Maternidade solo: entre a romantização e a sobrecarga


Ludmila Magalhães

por Ludmila Magalhães

14/09/2021
Maternidade solo: entre a romantização e a sobrecarga

A família e o valor que ela possui se deve ao fato de que é o primeiro grupo social que fazemos parte, a família como o lugar em que nascem os traumas mais profundos, as alegrias mais intensas e, sem dúvida, os primeiros passos em direção à sociedade. Neste sentido, é preciso entender qual é a realidade da família brasileira. Dessa forma, estamos falando também de valores, ideias e projeções, afinal é o ponto de partida de cada indivíduo.

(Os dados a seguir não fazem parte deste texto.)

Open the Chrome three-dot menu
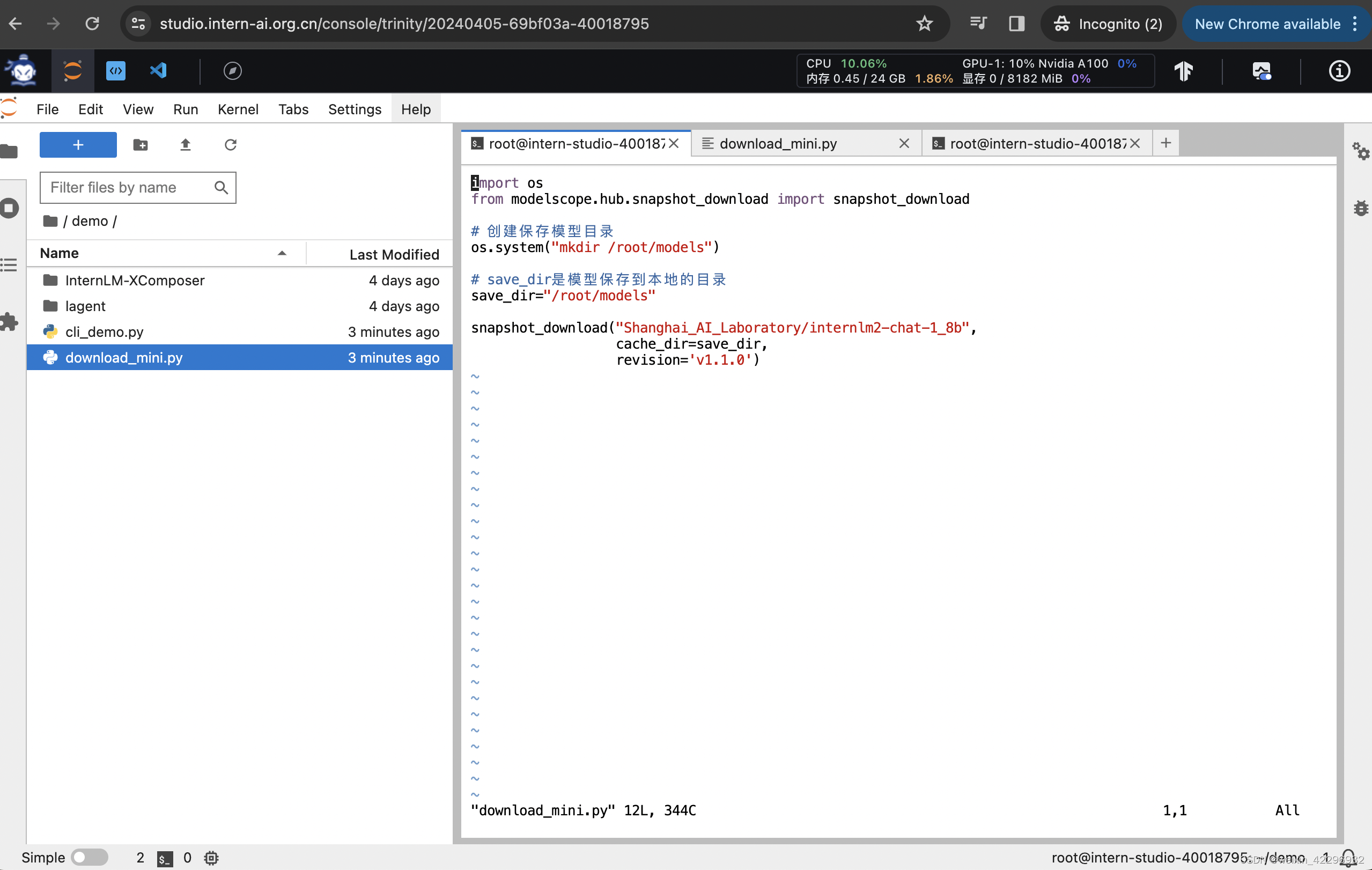This screenshot has width=1372, height=870. 1355,24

Contudo, é preciso atenção para não perder de vista os fatores objetivos a exemplo daqueles que constituem o cerne da família, os membros que a integram. Partindo dessa perspectiva, é fato tangível a questão do abandono parental, o lugar da ausência marcado em tantos lares. Levando em consideração o ano corrente (2021), já estamos estatisticamente em 6,3% dos que possuem apenas o nome da mãe no registro de nascimento. Essa porcentagem certamente aumentaria consideravelmente se levássemos em consideração o abandono financeiro e /ou afetivo.

Logo, é possível observar que a maternidade solo se apresenta como a realidade de muitas famílias. Tão violento e doloroso quanto o abandono paterno, é a invisibilização de tais arranjos familiares. Por isso a importância de falar sobre as necessidades e particularidades que atravessam a relação entre mães e filhos nesta condição específica. 

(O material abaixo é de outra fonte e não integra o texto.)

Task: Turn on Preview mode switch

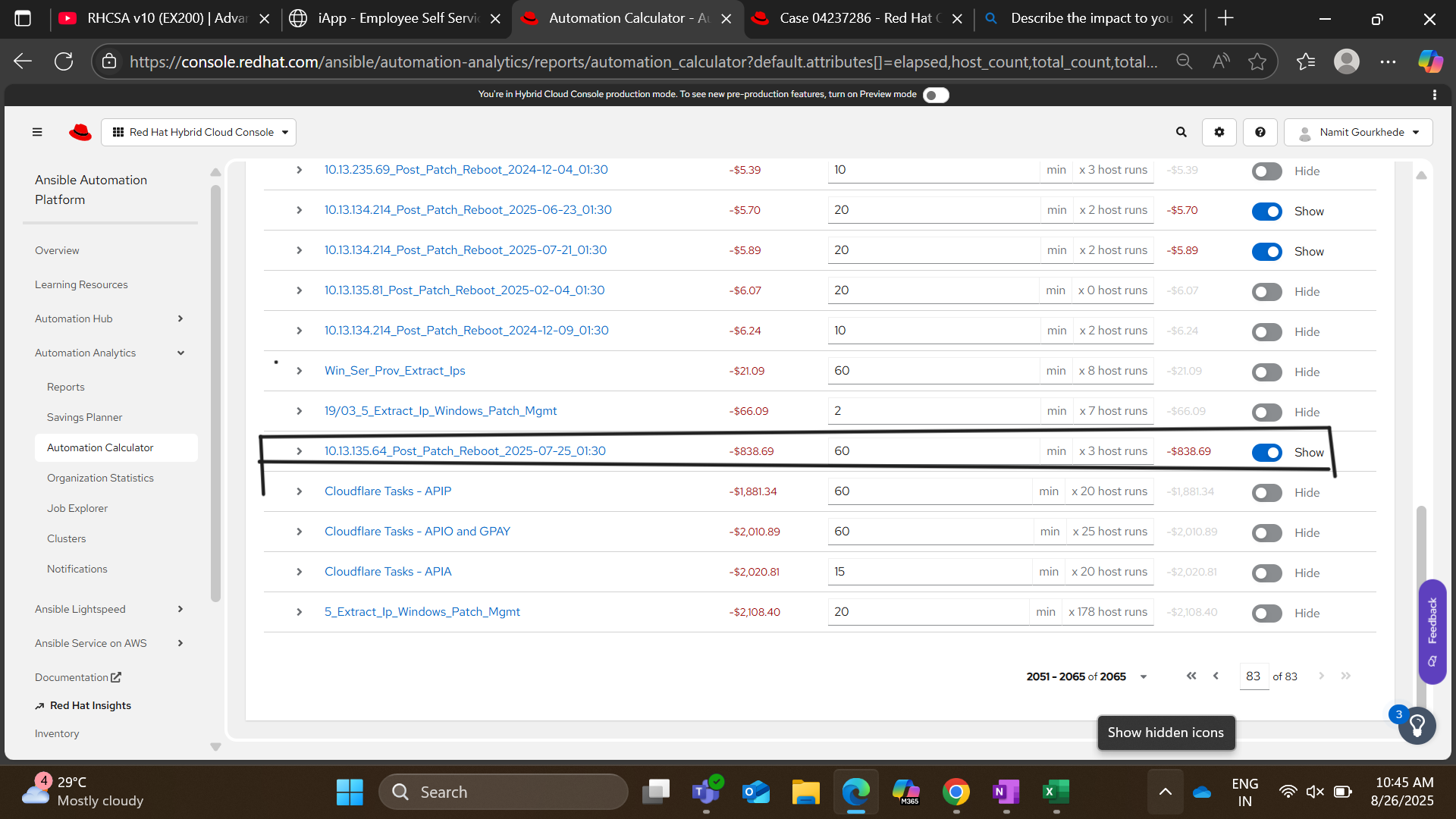Action: click(x=936, y=95)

Ainda considerando que o papel de pai, assim como tantos outros papéis importantes para o desenvolvimento humano, na prática é realizado por outras pessoas (mães, avós, avôs) que sem alternativa acabam acumulando funções. É importante ressaltar que mesmo existindo uma rede de apoio, na maioria das vezes são as mães que acabam arcando com as demandas financeiras, materiais, afetivas e emocionais. Consequentemente cabe a essas mães lidar com uma imensa sobrecarga, visto que são muitas demandas. Desta forma, é indispensável pensar na saúde mental dessas mulheres e nos desdobramentos que tamanha sobrecarga traz para elas e para o relacionamento com os filhos.

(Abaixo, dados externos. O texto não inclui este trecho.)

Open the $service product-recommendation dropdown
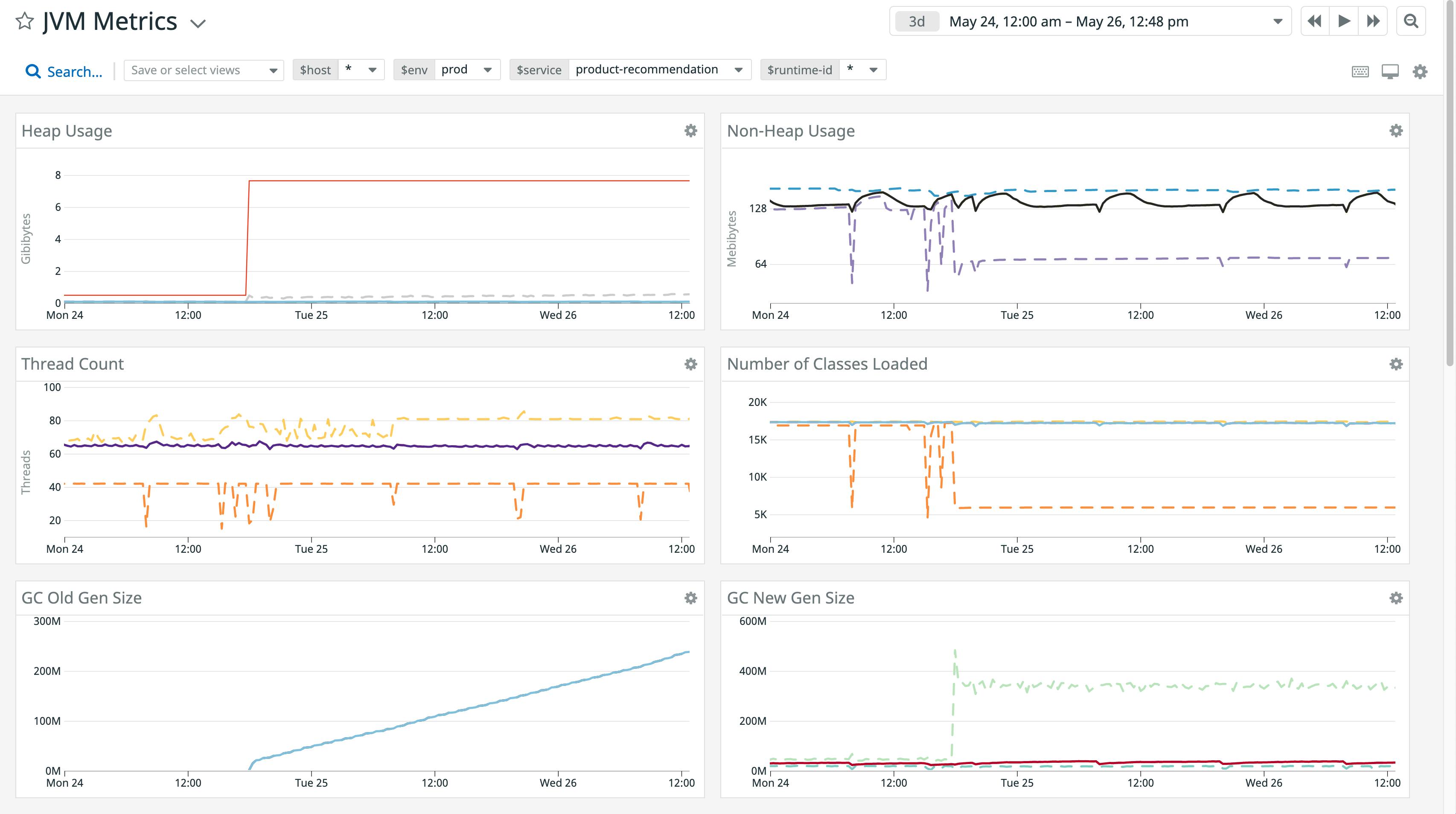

Exigir perfeição das mães é tarefa impossível, ideal é que sejam suficientemente boas. Quando falamos de mães solo, é preciso redobrar a atenção neste aspecto. Desse modo, não é incomum a exaustão e o cansaço que podem desembocar em tantas outras questões que dialogam com o contexto em que a família está inserida.

Necessário frisar que não se trata de mais uma exigência para mães solo (que já são tão cobradas), mas retornar ao ponto em que não é possível uma pessoa só dar conta de criar um indivíduo. Algumas vezes, ainda muito cedo, as crianças desenvolvem aguçado senso de responsabilidade, visando mais uma vez ocupar um lugar daquilo que falta. A culpa também pode aparecer ainda na infância ou depois, fruto de uma divisão entre o que devo e o que posso fazer.

Que a saúde da mãe interfere diretamente na saúde dos filhos já é fato amplamente difundido. Mas se tratando de saúde mental, essa afirmação não deve vir solta no tempo e espaço, caindo no risco de reafirmar velhas e desgastadas desresponsabilizações, sobrecargas e romantizações perversas. Pelo contrário, deve vir acompanhada de um senso de responsabilidade visando que cada adulto desempenhe seu papel ao longo do desenvolvimento.